Your objective: Output exactly the lines of the listing below that run from the line with "Launch the signal Generator" through the line with "Task: Download sdrangel_3.8.5-1_amd64.deb". No pictures.

Input data:
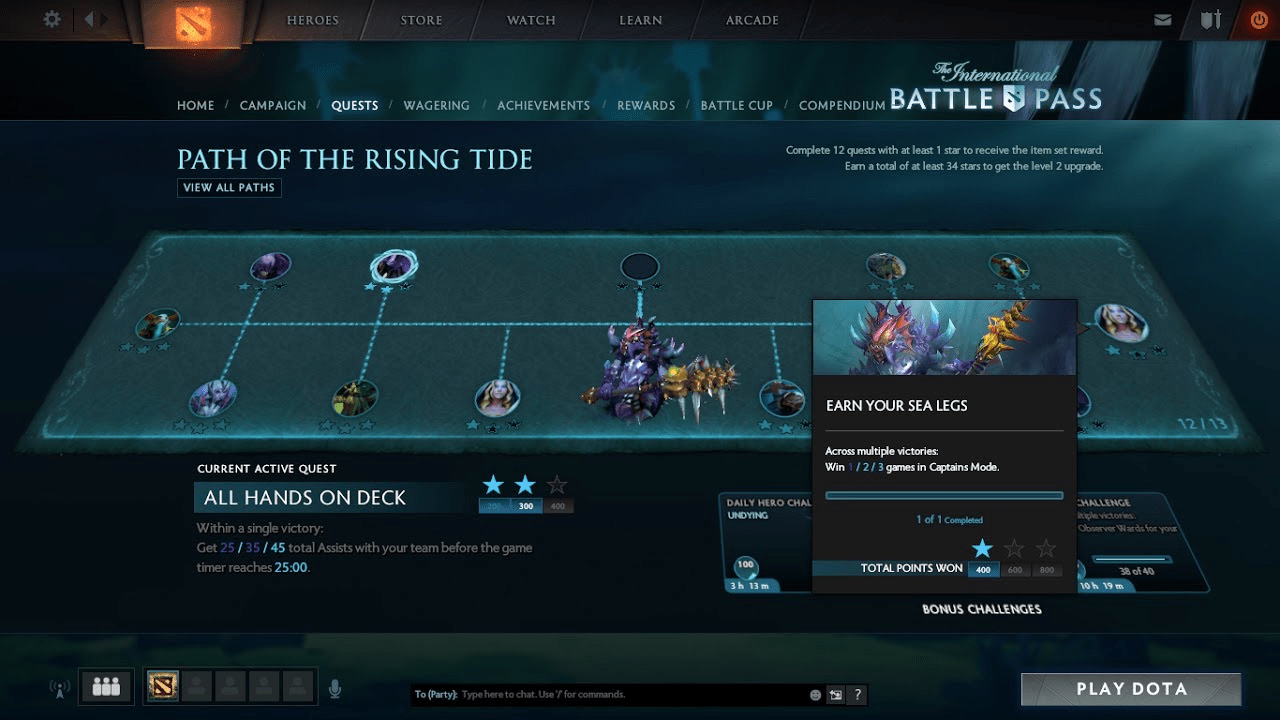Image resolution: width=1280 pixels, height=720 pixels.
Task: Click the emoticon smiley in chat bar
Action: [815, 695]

...

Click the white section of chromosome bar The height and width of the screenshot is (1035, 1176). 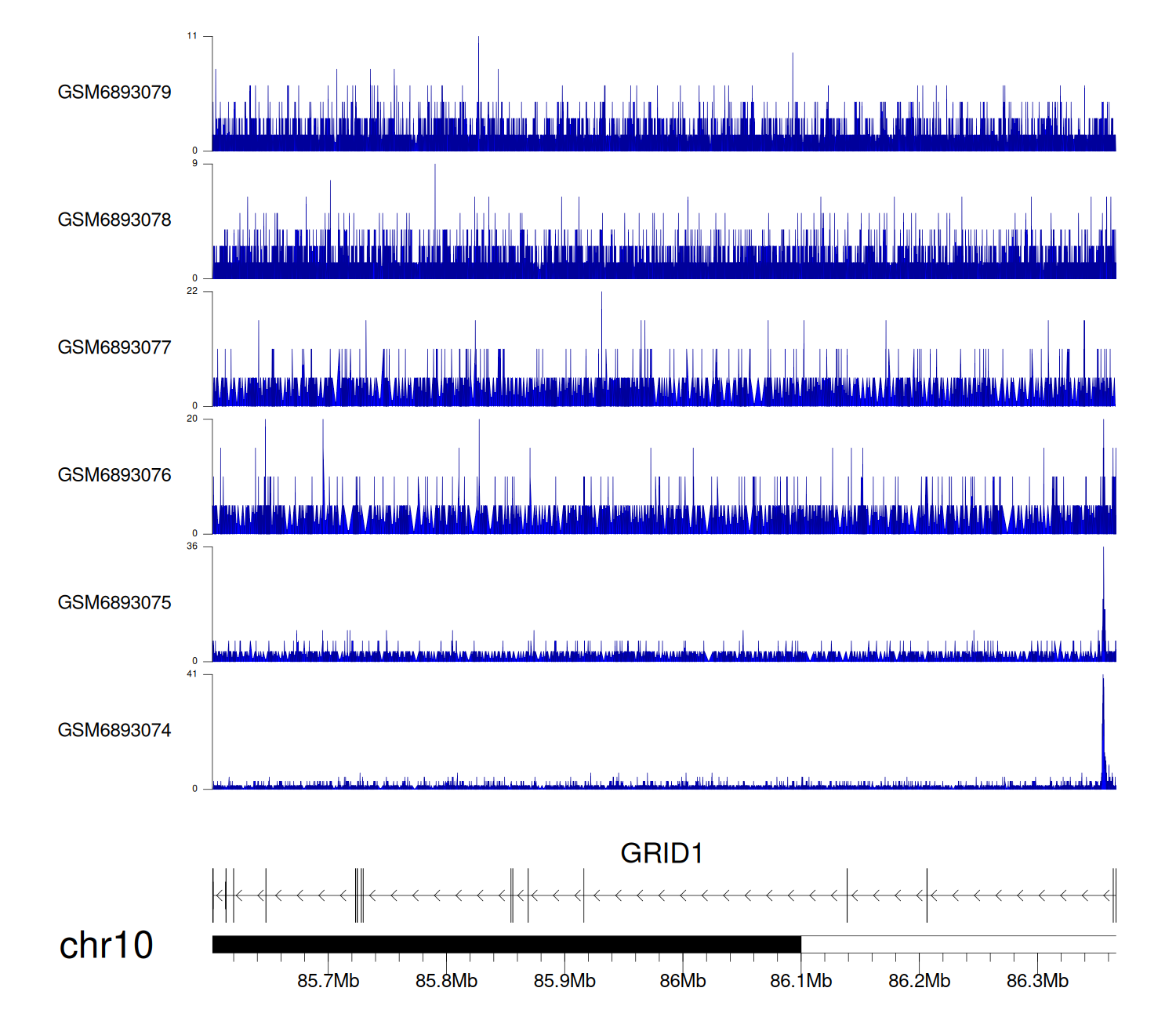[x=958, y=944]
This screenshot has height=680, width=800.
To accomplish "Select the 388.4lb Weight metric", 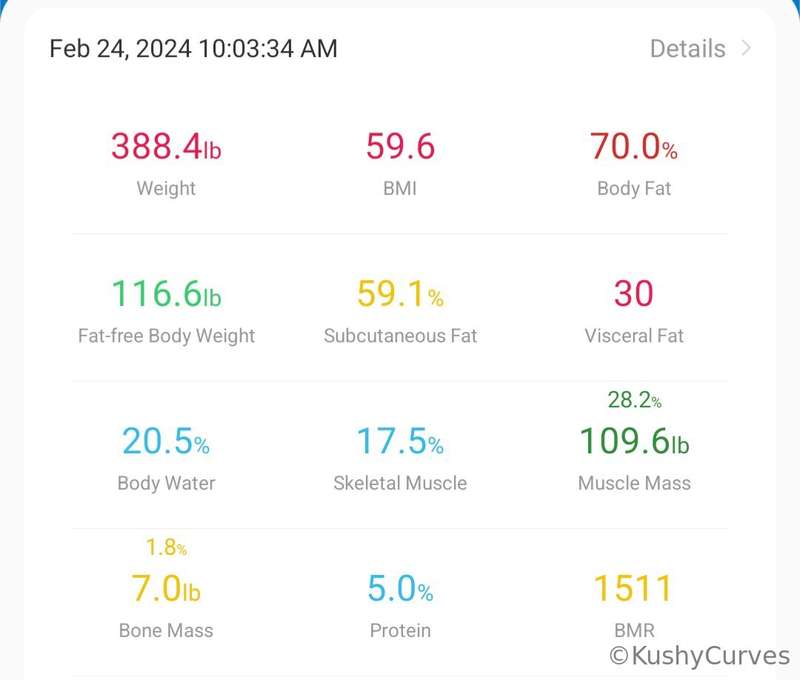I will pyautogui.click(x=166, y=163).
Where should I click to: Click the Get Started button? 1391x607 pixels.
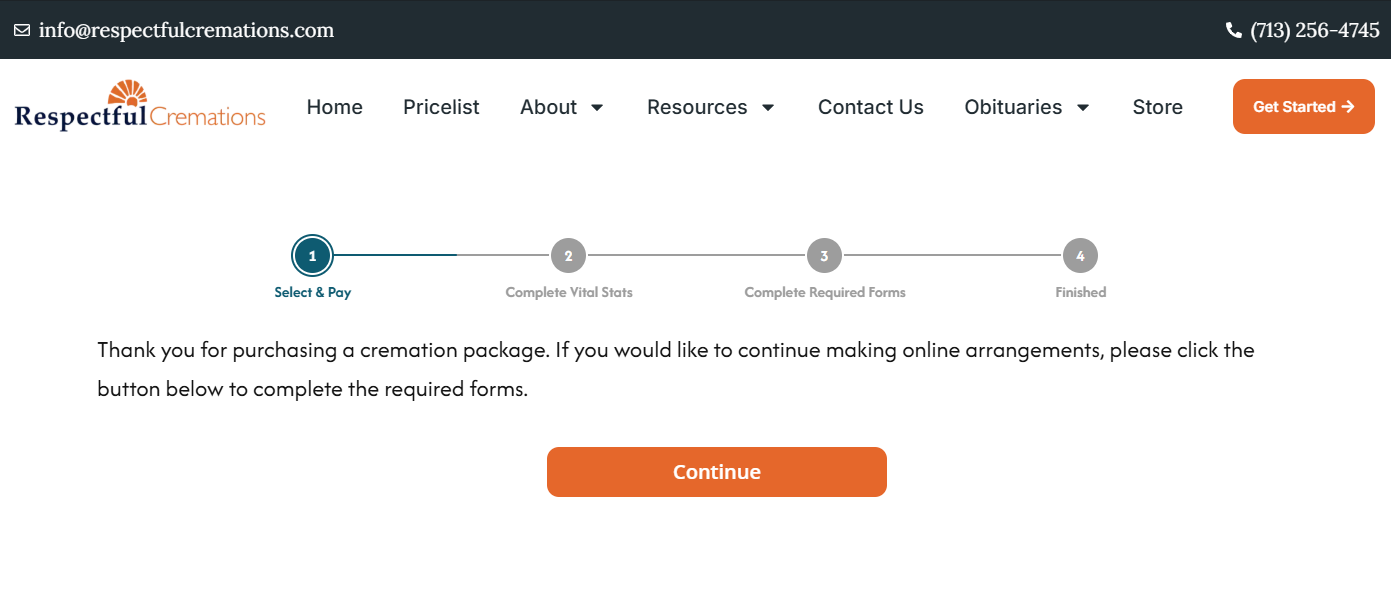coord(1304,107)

* * *

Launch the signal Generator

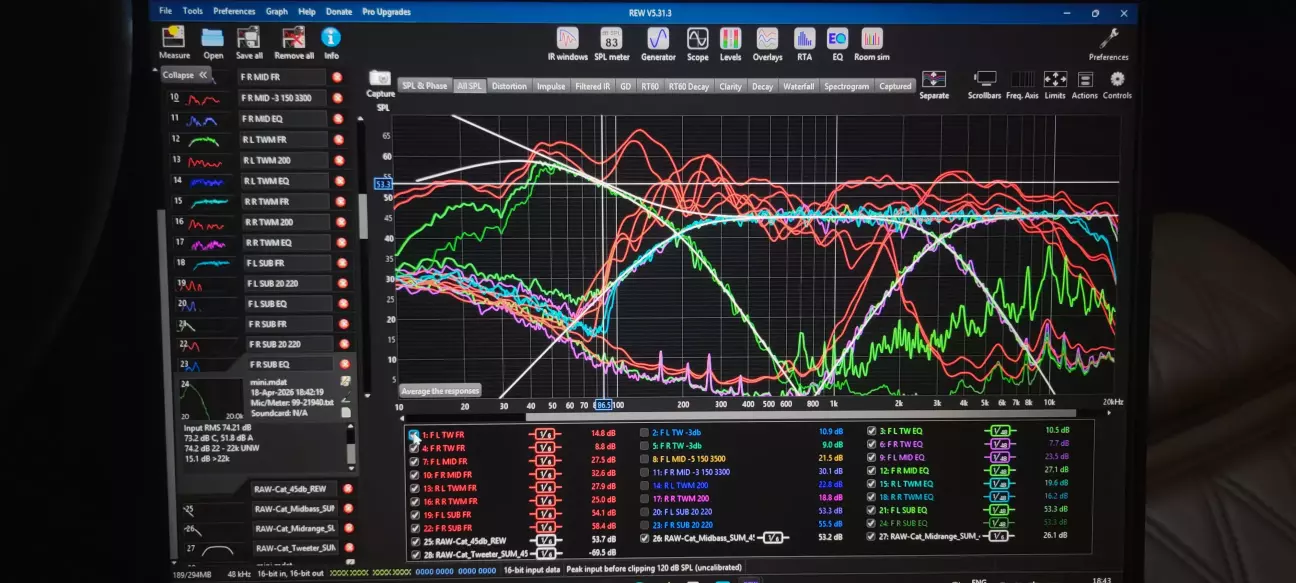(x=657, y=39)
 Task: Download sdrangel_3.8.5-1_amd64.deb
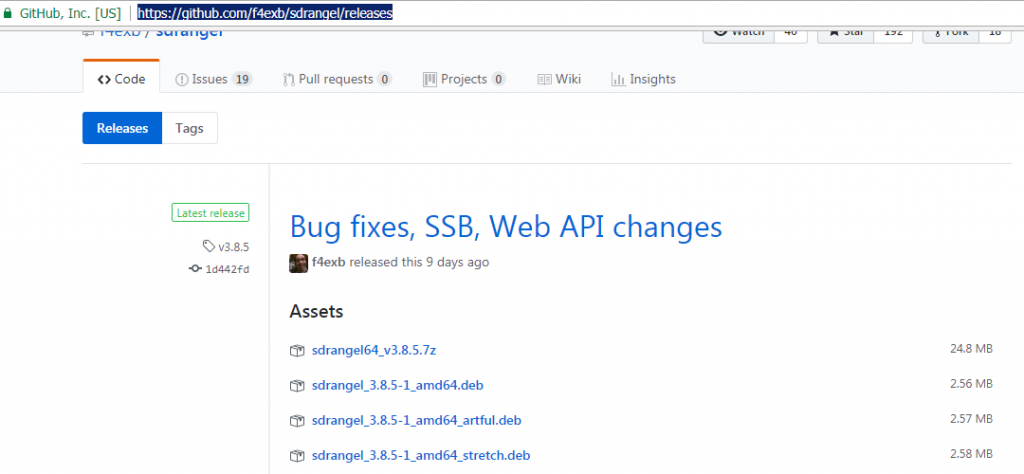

Completed task:
Launch the signal Generator

(x=657, y=39)
 Task: Download sdrangel_3.8.5-1_amd64.deb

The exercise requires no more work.